WHAT TO DO >>
1. Transcribe the part of the essay on quitting Amazon Prime that opens with the words containing "A lot of what" and closes with "for them online?".
2. Pick up the essay on quitting Amazon Prime from the point where it stops and continue it.

SELECTED TEXT >>
□ □ □ □

I Quit Amazon Prime Years Ago. Here's Why I Don't Regret It

At the start of 2020, I decided to let my Amazon Prime membership lapse. The price of an annual membership had gone up a couple years prior from $99 to $119, and something about that extra digit made it feel like a little too much of a yearly credit card charge, even though it wasn’t even an extra $2 per month. I wanted to see how I’d get by without Amazon Prime, so I let it go. 

Four years later, and I’m doing just fine.

One of the main tipping points in my decision was when I realized I was buying things from Amazon just because I had the membership and I wanted to make sure the fee I was paying was carrying its weight. I found I was looking to buy things online that I could have just as easily purchased in person, whether it was sunscreen or hair products or laundry soap.

A lot of what I was buying on Amazon were items I could easily find in a local store. Buying them in person meant I wouldn’t have to wait the two days of shipping to start using them, and I could avoid the higher carbon footprint (and associated guilty conscience) that comes with having such basic products delivered to my doorstep. Even during that first year of the pandemic when we were all scared to go to the store and shop in person, I never felt like I needed to bring back my Prime membership.

Sure, there are plenty of random or obscure items on Amazon that I can’t find in a local shop, and I’m happy to have a place to buy those. But I don’t live in a super remote area, I have a car, and my schedule is flexible. It’s easy for me to shop for basic items in person, so why was I paying a fee to shop for them online?

I haven’t sworn off Amazon entirely

Every once in a while, I get an offer from Amazon for a free trial of Prime, usually for 30 days. Especially if the holidays are coming up, I’ll snag this offer and do a good amount of gift shopping to take advantage. A lot of my loved ones live out of state, so using this free trial saves my bank account since I don’t have to pay to ship individual items to a bunch of different locations.

□ □ □ □

PROVIDED MATERIAL >>
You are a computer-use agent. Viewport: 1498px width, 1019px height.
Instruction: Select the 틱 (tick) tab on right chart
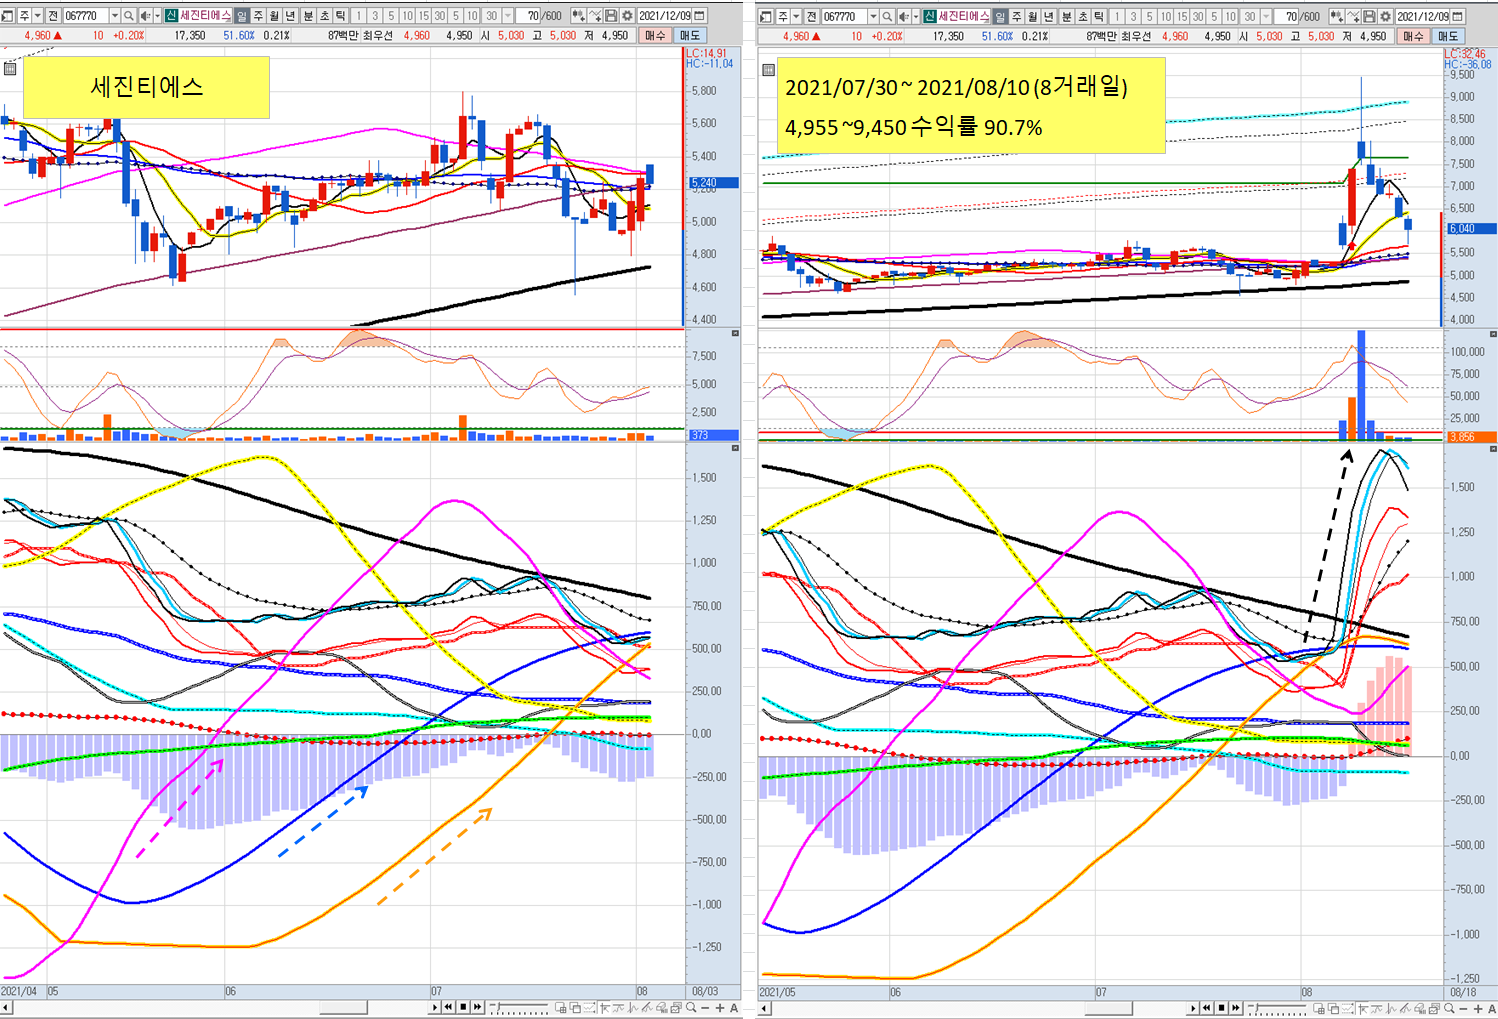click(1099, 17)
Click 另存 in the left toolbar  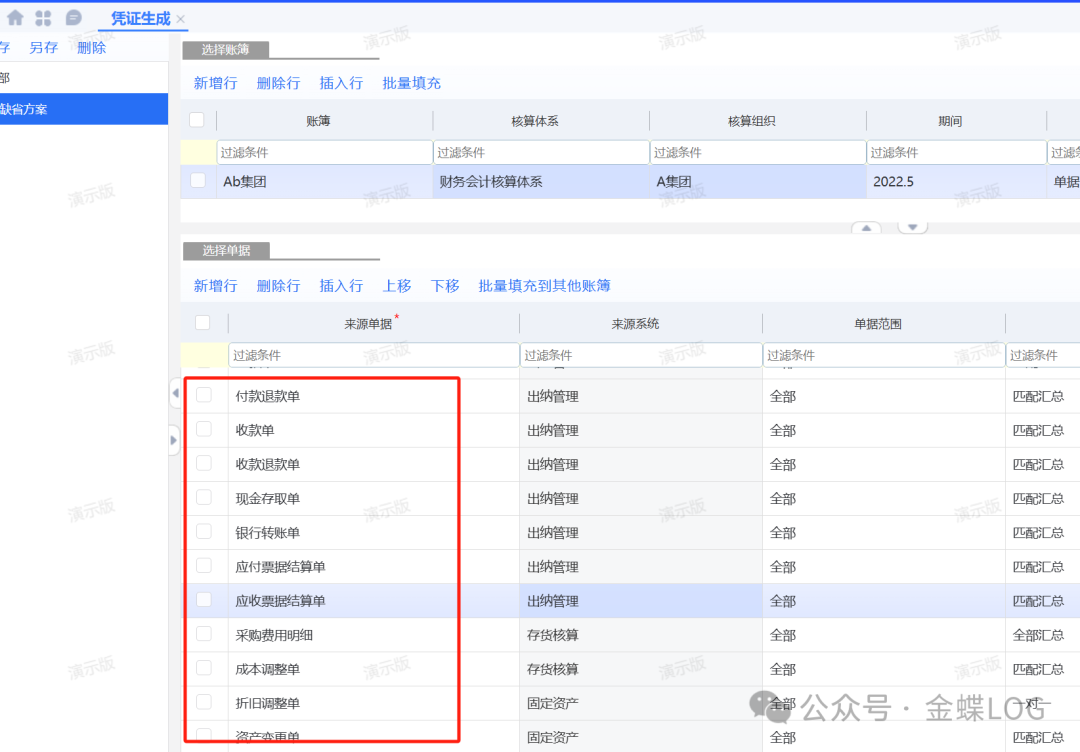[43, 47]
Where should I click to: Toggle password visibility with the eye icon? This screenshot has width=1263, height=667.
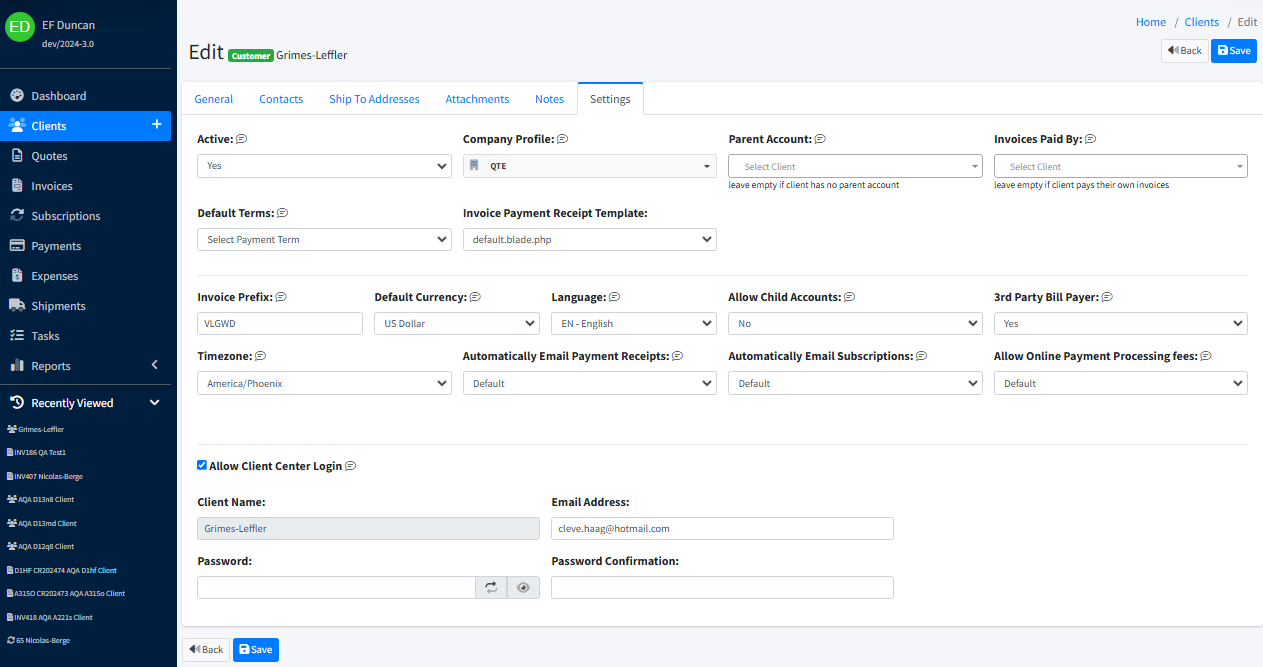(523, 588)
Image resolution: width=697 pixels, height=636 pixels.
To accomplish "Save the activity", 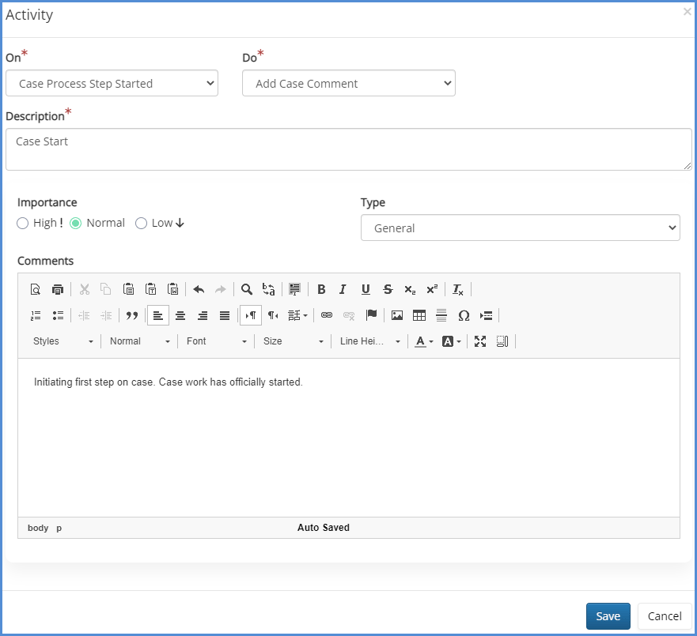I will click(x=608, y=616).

□ □ □ □

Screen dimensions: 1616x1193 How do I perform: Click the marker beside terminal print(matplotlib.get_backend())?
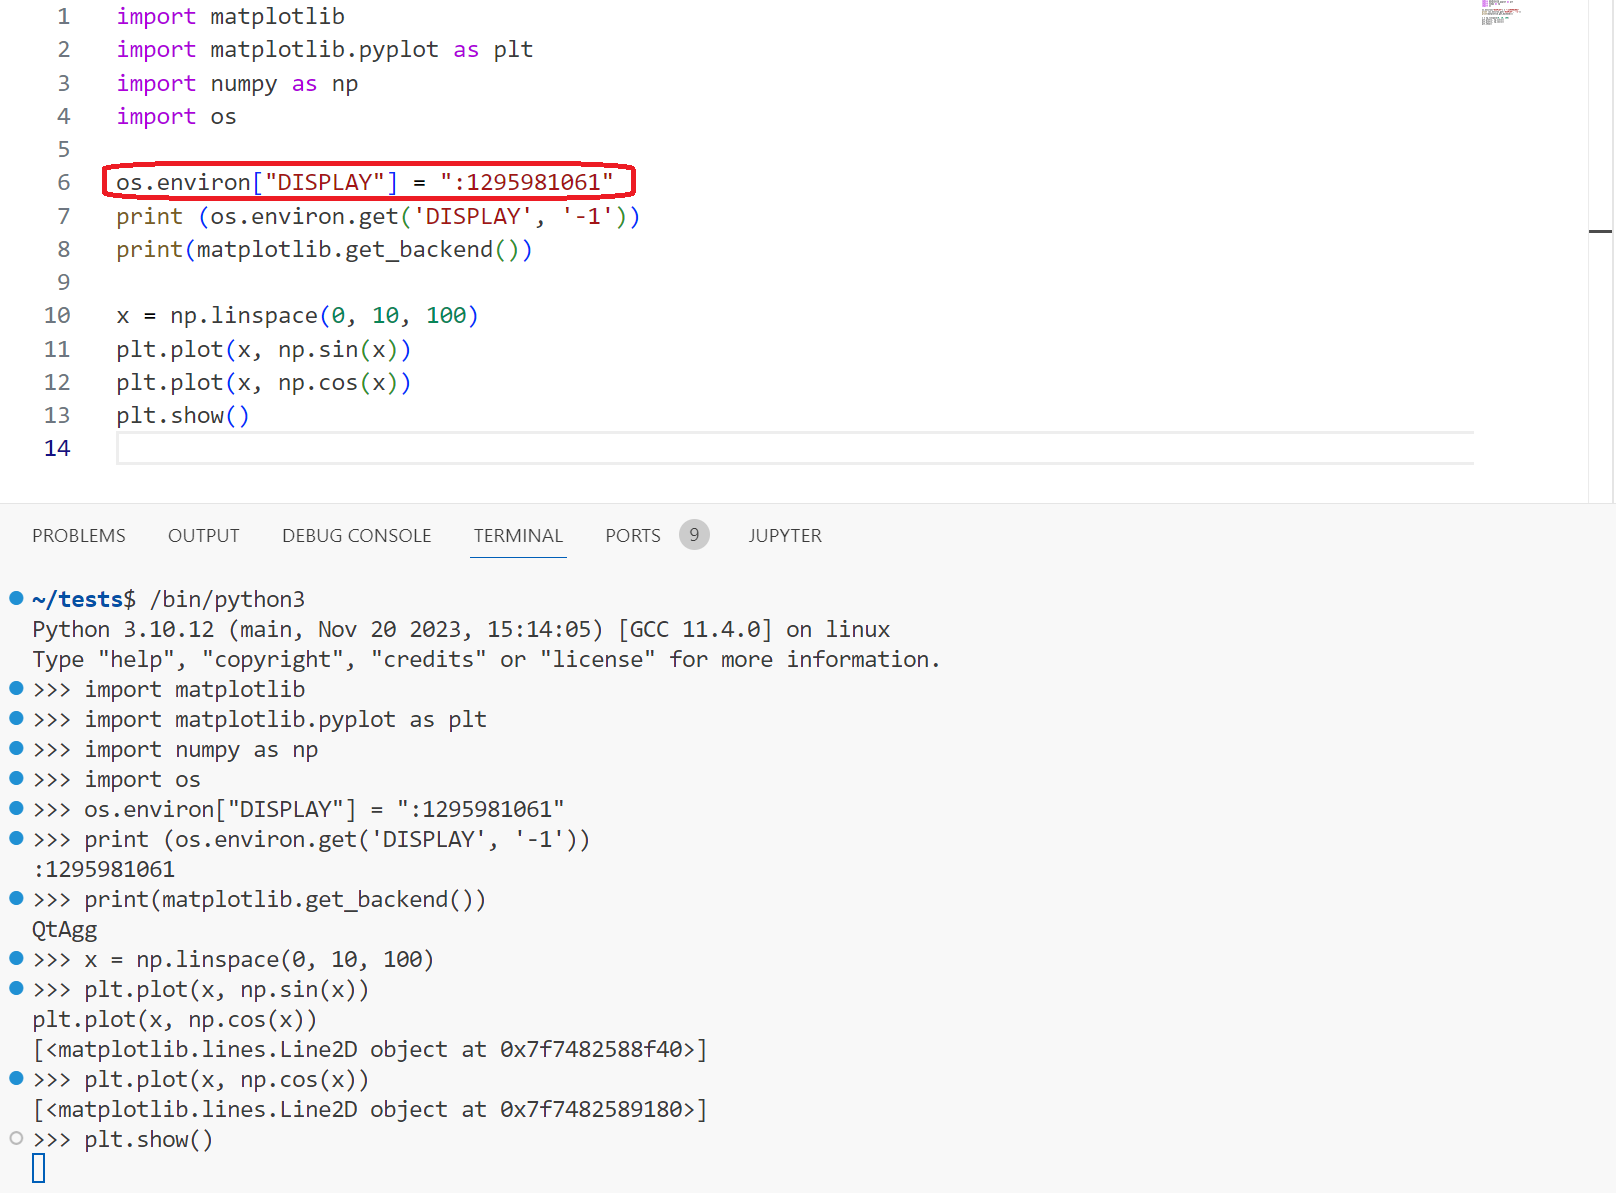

□ □ □ □

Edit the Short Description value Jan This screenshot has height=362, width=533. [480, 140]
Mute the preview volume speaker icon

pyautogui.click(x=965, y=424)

□ □ □ □

REPLIES >>
1.
A lot of what I was buying on Amazon were items I could easily find in a local store. Buying them in person meant I wouldn’t have to wait the two days of shipping to start using them, and I could avoid the higher carbon footprint (and associated guilty conscience) that comes with having such basic products delivered to my doorstep. Even during that first year of the pandemic when we were all scared to go to the store and shop in person, I never felt like I needed to bring back my Prime membership.

Sure, there are plenty of random or obscure items on Amazon that I can’t find in a local shop, and I’m happy to have a place to buy those. But I don’t live in a super remote area, I have a car, and my schedule is flexible. It’s easy for me to shop for basic items in person, so why was I paying a fee to shop for them online?

2.
I’m also a fan of the wish list feature on Amazon, where you can publicly or privately save items that you’d like to get in the future. It’s an easy way to shop for gifts for people, since they’re telling you exactly what they want. But it’s also a good way for me to bookmark particular items for myself that I don’t need but might want

Then, when I know there’s something I want to buy and can only find it on Amazon, I have a list of bits and bobs I can sort through and add to the order. That way, I’m able to reach the free-shipping threshold without randomly adding things to my cart on a whim. I feel better about making a few conscious orders on Amazon a year rather than lots of one-off orders whenever the mood strikes, even if the standard shipping takes a few days longer.

Just because it’s convenient doesn’t mean it’s worth it

If you’re assessing your personal finances and trying to find some places to cut back, take a look at the memberships you’re paying for. There’s no denying that Amazon Prime is convenient, and it includes plenty of entertainment options in the fee, from books to music to TV shows. If you find that you get a lot of use out of your Prime membership (or other streaming platform, or music service), then no need to strike it from your budget just to save money.

But if you think you’re using that membership mainly to justify its cost, then maybe that’s something you could do without. The cost of an annual Prime membership went up to $139 in 2022. That means that by going without Prime these last few years, I’ve saved $655. I’m more than happy to pocket that cash and live with slightly slower shipping.